● What is needed
Could you set down the lines below, from the one containing "This screenshot has width=1508, height=812." through the final line, exactly as written?

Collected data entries
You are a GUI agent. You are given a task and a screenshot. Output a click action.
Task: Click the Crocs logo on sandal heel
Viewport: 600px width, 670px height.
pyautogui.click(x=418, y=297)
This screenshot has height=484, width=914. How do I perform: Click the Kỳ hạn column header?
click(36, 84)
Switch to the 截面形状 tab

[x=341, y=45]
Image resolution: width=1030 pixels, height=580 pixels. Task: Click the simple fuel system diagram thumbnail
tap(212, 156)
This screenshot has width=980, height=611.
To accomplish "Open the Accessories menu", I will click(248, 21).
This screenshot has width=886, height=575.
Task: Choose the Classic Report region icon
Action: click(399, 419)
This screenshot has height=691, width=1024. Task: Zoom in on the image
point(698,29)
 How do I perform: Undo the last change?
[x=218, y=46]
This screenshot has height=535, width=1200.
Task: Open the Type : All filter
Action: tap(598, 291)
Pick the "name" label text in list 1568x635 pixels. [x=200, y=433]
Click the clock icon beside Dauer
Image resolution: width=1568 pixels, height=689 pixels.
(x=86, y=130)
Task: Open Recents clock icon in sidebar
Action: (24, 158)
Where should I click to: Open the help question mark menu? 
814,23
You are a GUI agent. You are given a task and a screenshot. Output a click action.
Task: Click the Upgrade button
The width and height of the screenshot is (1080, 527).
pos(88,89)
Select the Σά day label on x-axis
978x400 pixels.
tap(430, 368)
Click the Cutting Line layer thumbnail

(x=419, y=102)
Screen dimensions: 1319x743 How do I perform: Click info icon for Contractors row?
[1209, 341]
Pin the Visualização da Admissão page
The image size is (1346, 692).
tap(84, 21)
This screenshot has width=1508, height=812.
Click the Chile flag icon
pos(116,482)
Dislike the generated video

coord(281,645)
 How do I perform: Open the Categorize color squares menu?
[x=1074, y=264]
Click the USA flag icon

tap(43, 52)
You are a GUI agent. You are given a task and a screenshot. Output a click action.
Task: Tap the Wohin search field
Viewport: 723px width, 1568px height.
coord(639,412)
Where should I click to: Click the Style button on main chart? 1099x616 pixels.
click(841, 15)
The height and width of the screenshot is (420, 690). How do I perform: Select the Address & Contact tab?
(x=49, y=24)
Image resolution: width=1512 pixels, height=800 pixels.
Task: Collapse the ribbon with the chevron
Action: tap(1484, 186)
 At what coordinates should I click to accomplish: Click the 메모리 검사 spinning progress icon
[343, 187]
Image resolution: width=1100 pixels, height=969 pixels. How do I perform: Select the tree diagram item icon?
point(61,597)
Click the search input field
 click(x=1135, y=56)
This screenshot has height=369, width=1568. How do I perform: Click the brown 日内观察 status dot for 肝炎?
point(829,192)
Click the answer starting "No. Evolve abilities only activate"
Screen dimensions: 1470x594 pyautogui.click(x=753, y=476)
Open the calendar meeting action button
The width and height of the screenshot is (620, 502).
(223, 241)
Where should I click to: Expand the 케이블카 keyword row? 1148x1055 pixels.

● Task output
This screenshot has width=1508, height=812.
Click the Chile flag icon
pos(116,482)
Dislike the generated video

coord(281,645)
 How do I perform: Open the Categorize color squares menu?
[x=1074, y=264]
Click the USA flag icon

tap(43, 52)
You are a GUI agent. You are given a task and a screenshot. Output a click action.
Task: Tap the Wohin search field
Viewport: 723px width, 1568px height.
coord(639,412)
Where should I click to: Click the Style button on main chart? 1099x616 pixels.
click(841, 15)
The height and width of the screenshot is (420, 690). How do I perform: Select the Address & Contact tab?
(x=49, y=24)
Image resolution: width=1512 pixels, height=800 pixels.
Task: Collapse the ribbon with the chevron
Action: tap(1484, 186)
 At what coordinates should I click to accomplish: Click the 메모리 검사 spinning progress icon
[343, 187]
Image resolution: width=1100 pixels, height=969 pixels. How do I perform: Select the tree diagram item icon?
point(61,597)
Click the search input field
 click(x=1135, y=56)
This screenshot has height=369, width=1568. How do I perform: Click the brown 日内观察 status dot for 肝炎?
point(829,192)
Click the answer starting "No. Evolve abilities only activate"
Screen dimensions: 1470x594 pyautogui.click(x=753, y=476)
Open the calendar meeting action button
The width and height of the screenshot is (620, 502).
(223, 241)
Where should I click to: Expand the 케이블카 keyword row? 1148x1055 pixels.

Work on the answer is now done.